**TASK TO CARRY OUT:** Whenever a line below includes the string "Enable", show it.

***

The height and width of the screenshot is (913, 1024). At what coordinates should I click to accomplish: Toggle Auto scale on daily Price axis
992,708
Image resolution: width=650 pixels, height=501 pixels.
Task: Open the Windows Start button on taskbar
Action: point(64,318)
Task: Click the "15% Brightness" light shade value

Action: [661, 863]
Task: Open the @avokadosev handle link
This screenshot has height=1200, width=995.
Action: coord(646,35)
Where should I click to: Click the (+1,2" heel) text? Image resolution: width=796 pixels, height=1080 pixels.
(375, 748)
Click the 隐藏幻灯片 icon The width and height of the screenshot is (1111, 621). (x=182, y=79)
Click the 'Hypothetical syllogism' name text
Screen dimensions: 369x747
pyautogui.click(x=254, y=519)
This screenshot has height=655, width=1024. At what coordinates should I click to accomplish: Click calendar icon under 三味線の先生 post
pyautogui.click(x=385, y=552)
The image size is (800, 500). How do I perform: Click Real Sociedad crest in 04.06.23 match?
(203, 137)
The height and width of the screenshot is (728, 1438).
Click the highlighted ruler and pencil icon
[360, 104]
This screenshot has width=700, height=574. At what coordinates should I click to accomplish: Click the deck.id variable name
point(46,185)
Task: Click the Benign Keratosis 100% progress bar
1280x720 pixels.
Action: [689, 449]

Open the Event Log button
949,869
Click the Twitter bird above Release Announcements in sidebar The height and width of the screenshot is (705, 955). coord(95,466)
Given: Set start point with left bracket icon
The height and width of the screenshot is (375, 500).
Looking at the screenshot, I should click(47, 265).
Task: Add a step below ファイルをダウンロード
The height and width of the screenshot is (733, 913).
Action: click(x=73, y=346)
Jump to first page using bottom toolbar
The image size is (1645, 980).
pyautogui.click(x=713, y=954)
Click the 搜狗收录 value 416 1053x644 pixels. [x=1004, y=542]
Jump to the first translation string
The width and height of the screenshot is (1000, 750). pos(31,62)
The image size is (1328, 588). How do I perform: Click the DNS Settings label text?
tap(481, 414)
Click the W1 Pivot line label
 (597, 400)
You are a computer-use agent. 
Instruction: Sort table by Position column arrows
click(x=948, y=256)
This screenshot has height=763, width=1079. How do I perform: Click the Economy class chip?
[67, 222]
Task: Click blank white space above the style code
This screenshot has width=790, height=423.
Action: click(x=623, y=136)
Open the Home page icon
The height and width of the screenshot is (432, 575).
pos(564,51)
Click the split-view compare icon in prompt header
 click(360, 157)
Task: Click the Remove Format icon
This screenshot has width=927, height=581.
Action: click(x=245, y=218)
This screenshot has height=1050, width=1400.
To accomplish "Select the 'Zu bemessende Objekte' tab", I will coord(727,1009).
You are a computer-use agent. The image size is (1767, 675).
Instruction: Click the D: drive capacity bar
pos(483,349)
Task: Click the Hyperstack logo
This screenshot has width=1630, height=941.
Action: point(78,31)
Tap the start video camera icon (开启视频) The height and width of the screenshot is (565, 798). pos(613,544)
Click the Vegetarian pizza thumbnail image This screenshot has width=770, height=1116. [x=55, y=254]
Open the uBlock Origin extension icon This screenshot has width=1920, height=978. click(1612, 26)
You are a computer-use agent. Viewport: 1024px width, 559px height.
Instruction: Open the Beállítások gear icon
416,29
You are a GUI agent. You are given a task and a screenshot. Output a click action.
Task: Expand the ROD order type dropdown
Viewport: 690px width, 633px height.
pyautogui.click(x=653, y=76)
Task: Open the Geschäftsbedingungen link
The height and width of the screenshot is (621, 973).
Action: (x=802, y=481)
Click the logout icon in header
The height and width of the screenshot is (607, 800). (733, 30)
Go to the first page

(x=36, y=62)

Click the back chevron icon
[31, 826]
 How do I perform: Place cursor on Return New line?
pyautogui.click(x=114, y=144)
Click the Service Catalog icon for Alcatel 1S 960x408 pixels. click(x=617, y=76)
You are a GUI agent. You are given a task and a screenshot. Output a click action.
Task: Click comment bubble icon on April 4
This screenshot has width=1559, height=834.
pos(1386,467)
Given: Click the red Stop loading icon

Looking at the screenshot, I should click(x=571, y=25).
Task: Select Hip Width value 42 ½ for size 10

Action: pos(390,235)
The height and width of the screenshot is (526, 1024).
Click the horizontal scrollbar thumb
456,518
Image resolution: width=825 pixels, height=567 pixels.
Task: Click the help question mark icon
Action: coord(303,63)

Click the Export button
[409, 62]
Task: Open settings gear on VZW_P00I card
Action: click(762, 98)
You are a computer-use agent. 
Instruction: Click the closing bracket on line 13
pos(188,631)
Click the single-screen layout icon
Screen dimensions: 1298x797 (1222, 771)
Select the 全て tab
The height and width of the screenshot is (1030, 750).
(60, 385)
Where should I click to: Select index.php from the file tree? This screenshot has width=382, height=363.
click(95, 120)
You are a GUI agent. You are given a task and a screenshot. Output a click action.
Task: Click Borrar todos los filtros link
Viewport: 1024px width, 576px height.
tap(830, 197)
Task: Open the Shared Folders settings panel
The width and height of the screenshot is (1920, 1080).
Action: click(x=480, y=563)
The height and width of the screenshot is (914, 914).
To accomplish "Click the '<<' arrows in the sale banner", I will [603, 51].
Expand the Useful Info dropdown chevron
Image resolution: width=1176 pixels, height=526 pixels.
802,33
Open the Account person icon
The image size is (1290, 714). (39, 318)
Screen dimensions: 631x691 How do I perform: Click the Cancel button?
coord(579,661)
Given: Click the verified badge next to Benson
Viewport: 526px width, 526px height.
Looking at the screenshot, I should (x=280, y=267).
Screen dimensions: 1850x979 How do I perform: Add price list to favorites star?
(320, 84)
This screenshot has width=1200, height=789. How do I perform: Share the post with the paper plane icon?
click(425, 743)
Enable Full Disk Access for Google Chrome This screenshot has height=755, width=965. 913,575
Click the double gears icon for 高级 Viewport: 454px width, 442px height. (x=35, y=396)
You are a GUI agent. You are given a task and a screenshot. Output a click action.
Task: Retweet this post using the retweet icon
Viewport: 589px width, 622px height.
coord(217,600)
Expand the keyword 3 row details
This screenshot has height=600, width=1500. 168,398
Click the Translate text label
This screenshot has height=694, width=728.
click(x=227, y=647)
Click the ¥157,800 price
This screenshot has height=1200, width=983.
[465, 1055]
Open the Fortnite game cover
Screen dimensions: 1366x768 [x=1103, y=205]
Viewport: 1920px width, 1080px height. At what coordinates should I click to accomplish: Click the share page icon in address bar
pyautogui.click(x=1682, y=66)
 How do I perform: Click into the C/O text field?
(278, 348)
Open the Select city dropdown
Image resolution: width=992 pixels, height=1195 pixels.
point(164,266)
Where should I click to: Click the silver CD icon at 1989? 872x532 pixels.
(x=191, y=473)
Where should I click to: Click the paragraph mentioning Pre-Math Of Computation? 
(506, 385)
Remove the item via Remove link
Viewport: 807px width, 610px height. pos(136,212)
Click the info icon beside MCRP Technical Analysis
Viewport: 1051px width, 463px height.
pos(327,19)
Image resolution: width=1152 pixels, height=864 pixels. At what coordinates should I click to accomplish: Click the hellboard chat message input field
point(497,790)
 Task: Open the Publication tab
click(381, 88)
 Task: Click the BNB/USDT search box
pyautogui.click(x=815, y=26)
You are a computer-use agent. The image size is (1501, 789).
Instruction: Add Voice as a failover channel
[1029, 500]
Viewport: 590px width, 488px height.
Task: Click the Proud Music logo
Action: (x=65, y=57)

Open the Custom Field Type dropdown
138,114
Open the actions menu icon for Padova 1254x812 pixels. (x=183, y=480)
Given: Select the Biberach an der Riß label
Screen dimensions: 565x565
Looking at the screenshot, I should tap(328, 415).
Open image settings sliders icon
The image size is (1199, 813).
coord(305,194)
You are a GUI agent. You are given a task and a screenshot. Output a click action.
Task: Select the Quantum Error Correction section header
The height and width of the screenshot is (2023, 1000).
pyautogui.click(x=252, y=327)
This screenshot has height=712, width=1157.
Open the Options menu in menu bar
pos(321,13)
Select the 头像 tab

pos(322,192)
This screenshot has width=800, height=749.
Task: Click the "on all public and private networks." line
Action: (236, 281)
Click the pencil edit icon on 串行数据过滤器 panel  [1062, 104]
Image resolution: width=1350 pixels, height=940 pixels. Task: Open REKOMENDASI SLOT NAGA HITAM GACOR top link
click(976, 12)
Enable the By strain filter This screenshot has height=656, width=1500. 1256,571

***

**EXERCISE OUTPUT:**
Enable Full Disk Access for Google Chrome This screenshot has height=755, width=965. 913,575
Enable the By strain filter This screenshot has height=656, width=1500. 1256,571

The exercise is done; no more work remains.